RAW DATA

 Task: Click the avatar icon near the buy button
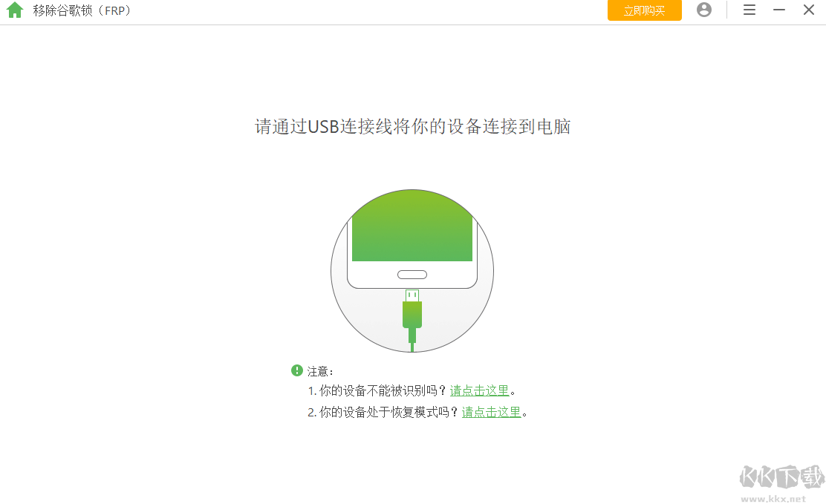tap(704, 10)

---

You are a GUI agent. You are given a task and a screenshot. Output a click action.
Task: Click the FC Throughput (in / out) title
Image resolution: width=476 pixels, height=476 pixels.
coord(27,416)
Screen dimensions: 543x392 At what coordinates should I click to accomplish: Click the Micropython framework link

WHAT IS BEING ASKED
Above are the records. Copy the lines beginning at the one that has "You are a GUI" and ending with the one that has "Screen dimensions: 543x392", unchanged.

SOLUTION TO THE PROBLEM
You are a GUI agent. You are given a task and a screenshot. Output a click action.
Task: Click the FC Throughput (in / out) title
Image resolution: width=476 pixels, height=476 pixels.
coord(27,416)
Screen dimensions: 543x392 At what coordinates should I click to accomplish: Click the Micropython framework link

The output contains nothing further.